The data presented indicates that, between January 2022 and February 2023, the total number of comments and submissions on the selected subreddits amounted to 587,972. This figure encompasses the activity within the designated timeframe for the two subreddits under investigation. It is essential to emphasize that within the subreddit r/cryptocurrency, a significant segment of the discourse is specifically focused on Dogecoin. For the purpose of accurately isolating discussions pertinent to our study, a thorough review of the complete body of content is necessary.

For efficient processing of this large dataset, we employed PySpark, an open-source framework that facilitates using Apache Spark with Python. PySpark’s robust capabilities enabled rapid and efficient execution of complex data processing tasks, allowing for a scaled analysis and deeper exploration of the dataset.

Recent research has intensively explored the impact of online communities on cryptocurrency markets, leveraging a variety of data sources and machine learning techniques to uncover the relationship between social media sentiment and market fluctuations. Tandon et al. (2021) and Agarwal et al. (2021) both utilized sentiment analysis on Twitter and Reddit discussions, demonstrating that positive social media sentiment can precede market upswings. Similarly, Seroyizhko (2022) focused on Reddit’s cryptocurrency subreddits, employing LSTM networks to predict price trends, highlighting the predictive value of specific online forums. Sridhar and Sanagavarapu (2021) advanced this discussion by applying a mix of NLP, Random Forest, and Gradient Boosting models, emphasizing the complex interplay between online sentiment and other market drivers.

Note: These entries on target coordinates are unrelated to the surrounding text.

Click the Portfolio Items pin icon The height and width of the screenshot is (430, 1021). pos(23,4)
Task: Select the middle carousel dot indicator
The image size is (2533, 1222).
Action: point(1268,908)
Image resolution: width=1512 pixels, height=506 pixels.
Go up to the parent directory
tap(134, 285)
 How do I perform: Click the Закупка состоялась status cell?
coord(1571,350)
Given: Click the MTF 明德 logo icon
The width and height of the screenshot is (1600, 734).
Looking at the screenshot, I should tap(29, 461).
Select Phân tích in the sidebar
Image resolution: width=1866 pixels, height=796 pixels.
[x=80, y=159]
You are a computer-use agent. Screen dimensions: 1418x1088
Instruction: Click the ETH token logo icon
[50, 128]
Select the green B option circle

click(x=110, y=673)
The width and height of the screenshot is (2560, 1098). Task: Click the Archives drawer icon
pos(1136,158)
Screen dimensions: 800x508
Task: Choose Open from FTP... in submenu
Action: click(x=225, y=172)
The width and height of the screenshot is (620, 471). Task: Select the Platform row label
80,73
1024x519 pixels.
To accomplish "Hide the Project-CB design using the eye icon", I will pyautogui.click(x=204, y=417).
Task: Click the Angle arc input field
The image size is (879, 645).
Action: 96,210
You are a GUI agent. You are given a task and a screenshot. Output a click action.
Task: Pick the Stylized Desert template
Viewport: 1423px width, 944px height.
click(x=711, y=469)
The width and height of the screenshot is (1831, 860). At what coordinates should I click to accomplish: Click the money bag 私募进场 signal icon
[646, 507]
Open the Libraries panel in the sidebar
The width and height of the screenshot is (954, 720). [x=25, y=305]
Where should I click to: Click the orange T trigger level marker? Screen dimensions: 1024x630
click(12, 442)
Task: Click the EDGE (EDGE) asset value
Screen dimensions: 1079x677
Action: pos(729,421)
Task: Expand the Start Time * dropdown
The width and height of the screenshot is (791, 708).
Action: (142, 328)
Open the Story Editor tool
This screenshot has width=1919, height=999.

In our analysis, we explore ten different questions that delve into various aspects of dogecoin. discussion on Reddit. From investigating the buy/sell signals in the discussion, most active users, the count of the post over time, to investigating the sentiment associated with different time periods, our research provides a big data perspective of how the online platform might influence the price of the dogecoin. By leveraging techniques like Exploratory Data Analysis (EDA), Natural Language Processing (NLP), and Machine Learning (ML) on a big data scale, we aim to uncover hidden patterns and trends that can shed light on the realities of investing in the crypto markets.